> [TASK TO COMPLETE]: Please repeat the data exactly, leaving nothing out.

(Dataset entries)

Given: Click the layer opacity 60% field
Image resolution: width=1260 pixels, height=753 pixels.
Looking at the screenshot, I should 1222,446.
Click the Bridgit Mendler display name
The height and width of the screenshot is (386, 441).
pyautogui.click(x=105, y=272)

> [SOLVED PROBLEM]:
Given: Click the layer opacity 60% field
Image resolution: width=1260 pixels, height=753 pixels.
Looking at the screenshot, I should 1222,446.
Click the Bridgit Mendler display name
The height and width of the screenshot is (386, 441).
pyautogui.click(x=105, y=272)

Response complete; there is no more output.